Jorge Semprún falleció el 7 de junio de 2011, no mucho antes de cumplir 88 años. Pero como pocos europeos, es preciso decir que vivió varias vidas, y todas con tal intensidad que algunas requirieron diferentes nombres, y diferentes lenguas: por supuesto, la materna es la española; además, de niño, una institutriz alemana le enseñó su idioma. Se da el lujo de tener una institutriz porque no hay que olvidar que los apellidos de nuestro personaje son de abolengo: Semprún Maura. La familia huyó de España a Francia en septiembre de 1936. Llegaron también a Francia el padre —José María de Semprún y Gurrea— y su segunda esposa Anita (la madre de Jorge, Susana Maura, había fallecido a principios de 1932). De modo que Jorge Semprún llegaba a Francia con 12 años de edad. Muy pronto dominó el alemán, lo mismo que el francés, que aprendió en Francia y que fue la lengua en la que escribió casi toda su obra. Digo todo esto no sólo para resaltar las dotes intelectuales que desde niño lo acompañaron, sino las profundas diferencias culturales del escritor: tanto que uno era el Semprún que dominaba el francés y otro el que dominaba el español y el alemán. Si entendemos que cada lengua es un ente vivo, un sustrato cultural, quizás el más importante, entonces podemos admitir que Semprún incorpora tres vidas, las de sus respectivos lenguajes.
Él mismo alude a estos asuntos cuando explica por qué escribe en francés y qué ocurre con el español:
A veces, pero sin duda era sólo para tranquilizarme —o para tranquilizar a las personas a las que me dirigía, y al mismo tiempo para evitarme explicaciones demasiado largas y ociosas—, decía que para mí la lengua francesa era lo único que se parecía a una patria. No era, pues, la ley de la tierra ni la ley de la sangre, sino la ley del deseo la que en mi caso resultaba decisiva […].
Evidentemente, no por eso había olvidado el español. Seguía allí, presente-ausente en una especie de coma, de existencia virtual, privado de valor de uso y comunicación.1
El alemán le sirvió sobre todo para estudiar el marxismo pero también diferentes filosofías y, desde luego, la literatura alemana.
Para entender a Semprún, creo, hay que partir de su confinamiento en el campo de concentración de Buchenwald, a raíz de su captura como partisano en el grupo Jean-Marie Action. Ahí su vida respondía al nombre de Gérard Sorel, que conservó en Buchenwald, o simplemente al de “El Español”.
Este confinamiento marca su vida para siempre y en todos sentidos.

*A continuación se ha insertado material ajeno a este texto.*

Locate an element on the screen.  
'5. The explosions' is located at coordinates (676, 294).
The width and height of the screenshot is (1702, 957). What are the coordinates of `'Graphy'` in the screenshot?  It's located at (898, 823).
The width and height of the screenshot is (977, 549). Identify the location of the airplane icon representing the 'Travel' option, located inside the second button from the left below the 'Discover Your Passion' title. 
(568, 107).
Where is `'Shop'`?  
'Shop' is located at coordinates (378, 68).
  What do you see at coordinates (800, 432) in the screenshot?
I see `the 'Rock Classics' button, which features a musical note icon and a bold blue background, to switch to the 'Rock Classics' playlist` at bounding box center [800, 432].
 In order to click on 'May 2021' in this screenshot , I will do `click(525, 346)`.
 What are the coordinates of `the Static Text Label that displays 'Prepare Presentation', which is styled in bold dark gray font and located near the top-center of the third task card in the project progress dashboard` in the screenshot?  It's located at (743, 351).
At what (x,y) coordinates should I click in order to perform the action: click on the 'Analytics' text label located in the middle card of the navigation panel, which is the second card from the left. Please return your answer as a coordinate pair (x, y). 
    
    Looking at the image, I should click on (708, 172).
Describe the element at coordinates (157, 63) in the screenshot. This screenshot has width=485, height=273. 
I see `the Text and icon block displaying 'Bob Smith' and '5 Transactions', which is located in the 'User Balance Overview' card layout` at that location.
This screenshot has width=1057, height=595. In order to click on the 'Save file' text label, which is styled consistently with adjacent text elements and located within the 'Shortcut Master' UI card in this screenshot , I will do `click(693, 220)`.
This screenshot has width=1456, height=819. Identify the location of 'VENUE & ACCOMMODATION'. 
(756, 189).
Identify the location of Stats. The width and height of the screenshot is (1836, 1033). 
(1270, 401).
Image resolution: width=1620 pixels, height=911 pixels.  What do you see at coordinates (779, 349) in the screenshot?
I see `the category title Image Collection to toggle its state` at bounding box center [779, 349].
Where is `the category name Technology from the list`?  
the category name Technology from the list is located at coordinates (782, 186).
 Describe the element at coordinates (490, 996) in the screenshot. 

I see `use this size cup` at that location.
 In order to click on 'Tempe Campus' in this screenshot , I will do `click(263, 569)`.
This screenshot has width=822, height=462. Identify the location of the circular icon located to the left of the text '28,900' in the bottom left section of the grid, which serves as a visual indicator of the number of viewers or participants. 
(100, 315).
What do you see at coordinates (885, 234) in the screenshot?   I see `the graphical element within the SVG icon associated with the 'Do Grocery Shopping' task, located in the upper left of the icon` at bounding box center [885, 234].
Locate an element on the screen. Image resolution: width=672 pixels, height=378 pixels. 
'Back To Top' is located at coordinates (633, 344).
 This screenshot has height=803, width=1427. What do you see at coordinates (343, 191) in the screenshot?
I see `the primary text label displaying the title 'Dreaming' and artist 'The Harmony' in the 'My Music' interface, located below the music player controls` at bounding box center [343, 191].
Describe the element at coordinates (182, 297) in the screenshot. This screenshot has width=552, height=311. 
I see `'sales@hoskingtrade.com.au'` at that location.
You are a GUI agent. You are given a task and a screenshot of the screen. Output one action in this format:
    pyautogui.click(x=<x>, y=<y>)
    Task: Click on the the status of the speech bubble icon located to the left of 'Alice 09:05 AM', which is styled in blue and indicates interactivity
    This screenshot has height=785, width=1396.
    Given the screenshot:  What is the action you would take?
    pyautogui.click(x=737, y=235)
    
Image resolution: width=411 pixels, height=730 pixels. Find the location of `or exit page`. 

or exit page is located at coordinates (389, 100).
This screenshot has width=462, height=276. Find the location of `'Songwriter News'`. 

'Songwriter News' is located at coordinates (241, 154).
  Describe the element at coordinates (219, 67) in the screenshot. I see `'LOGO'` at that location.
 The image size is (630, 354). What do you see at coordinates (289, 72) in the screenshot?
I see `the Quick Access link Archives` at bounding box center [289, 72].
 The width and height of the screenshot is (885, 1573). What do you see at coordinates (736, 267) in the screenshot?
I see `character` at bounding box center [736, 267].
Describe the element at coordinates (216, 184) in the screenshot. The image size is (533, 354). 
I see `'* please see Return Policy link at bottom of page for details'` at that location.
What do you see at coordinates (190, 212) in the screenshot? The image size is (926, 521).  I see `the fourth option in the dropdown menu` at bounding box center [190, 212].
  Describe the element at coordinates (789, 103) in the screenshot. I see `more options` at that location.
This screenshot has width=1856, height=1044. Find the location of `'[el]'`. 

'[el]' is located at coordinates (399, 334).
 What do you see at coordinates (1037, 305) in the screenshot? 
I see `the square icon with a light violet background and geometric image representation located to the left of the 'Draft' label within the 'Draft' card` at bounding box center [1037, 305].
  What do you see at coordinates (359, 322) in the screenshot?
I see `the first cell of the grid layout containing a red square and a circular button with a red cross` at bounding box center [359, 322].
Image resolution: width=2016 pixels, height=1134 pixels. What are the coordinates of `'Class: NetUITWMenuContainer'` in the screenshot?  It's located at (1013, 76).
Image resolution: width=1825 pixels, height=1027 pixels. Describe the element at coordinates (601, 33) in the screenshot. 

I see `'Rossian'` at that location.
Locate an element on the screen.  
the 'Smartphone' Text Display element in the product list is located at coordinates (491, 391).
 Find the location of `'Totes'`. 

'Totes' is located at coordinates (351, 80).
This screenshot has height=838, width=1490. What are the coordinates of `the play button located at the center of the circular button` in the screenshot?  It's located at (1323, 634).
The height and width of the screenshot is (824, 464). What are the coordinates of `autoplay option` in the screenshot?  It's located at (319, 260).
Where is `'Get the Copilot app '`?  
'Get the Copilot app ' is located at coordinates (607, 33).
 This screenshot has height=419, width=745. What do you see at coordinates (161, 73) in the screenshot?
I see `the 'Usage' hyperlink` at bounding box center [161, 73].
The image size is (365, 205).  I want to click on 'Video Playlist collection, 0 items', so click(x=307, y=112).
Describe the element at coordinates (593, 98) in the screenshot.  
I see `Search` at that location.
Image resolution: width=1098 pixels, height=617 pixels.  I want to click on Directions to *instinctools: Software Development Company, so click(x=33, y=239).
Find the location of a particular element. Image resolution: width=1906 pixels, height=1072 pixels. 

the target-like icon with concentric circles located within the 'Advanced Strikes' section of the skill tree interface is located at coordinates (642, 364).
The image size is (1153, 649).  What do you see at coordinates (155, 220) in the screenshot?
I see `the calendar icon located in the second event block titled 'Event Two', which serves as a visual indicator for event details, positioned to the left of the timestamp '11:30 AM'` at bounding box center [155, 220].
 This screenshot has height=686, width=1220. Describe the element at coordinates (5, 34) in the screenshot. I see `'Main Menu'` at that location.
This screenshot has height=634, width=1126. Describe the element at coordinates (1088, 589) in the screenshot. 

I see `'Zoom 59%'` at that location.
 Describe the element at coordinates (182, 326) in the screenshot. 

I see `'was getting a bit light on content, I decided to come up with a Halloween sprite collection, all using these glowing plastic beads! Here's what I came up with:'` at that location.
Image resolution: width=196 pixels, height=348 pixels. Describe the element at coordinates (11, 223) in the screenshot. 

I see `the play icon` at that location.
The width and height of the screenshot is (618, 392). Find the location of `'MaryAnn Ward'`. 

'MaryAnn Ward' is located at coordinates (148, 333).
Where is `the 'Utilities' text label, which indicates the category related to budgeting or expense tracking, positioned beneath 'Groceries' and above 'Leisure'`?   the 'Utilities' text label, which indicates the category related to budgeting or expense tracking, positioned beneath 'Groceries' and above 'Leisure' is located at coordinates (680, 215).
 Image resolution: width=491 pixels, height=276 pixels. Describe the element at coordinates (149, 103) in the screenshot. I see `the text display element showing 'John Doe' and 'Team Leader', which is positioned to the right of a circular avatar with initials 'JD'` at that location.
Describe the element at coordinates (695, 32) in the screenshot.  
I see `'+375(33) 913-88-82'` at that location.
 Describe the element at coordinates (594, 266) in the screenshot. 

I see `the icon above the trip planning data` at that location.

En un artículo aparecido unos días después de la muerte de Semprún, el gran periodista y ensayista Jean Daniel, fundador de Le Nouvel Observateur, inicia con un epígrafe del propio Semprún que explica lo que estoy diciendo: “A la hora de la verdad, cuando insisten en saber si mi patria es el español o el francés, me entran ganas de responder: tengo el numero 44 mil 904 grabado en mi cuerpo desde que me deportaron a Buchenwald”.2
A la hora de la verdad, Semprún afirma que más allá de cualquier experiencia está su deportación a Buchenwald. Existen dos documentos escritos y leídos por Semprún que no vacilo en calificar de estremecedores: el primero es la intervención del escritor en 2005 a los 60 años de su liberación de Buchenwald, realizada en el Teatro Nacional de Weimar, según recuerda él mismo; la segunda data de cinco años después.3
Comienzo con la segunda intervención, que conmemora el 65 aniversario de la liberación de Buchenwald. El comienzo es muy escueto: “El 11 de abril de 1945 —hace pues 65 años— hacia las cinco de la tarde, un Jeep del Ejército americano se presenta a la entrada del campo de concentración de Buchenwald. Dos hombres bajan del Jeep”. Posteriormente, explica —gran parte de su intervención está dedicada a estos dos personajes— que de uno de estos dos poco se sabe, excepto que es un civil: “Pero, ¿por qué estaba allí, a la vanguardia de la Sexta División Acorazada del Tercer Ejército Norteamericano del General Patton? ¿Qué profesión ejerce? ¿Cuál es su misión? ¿Es acaso periodista?”.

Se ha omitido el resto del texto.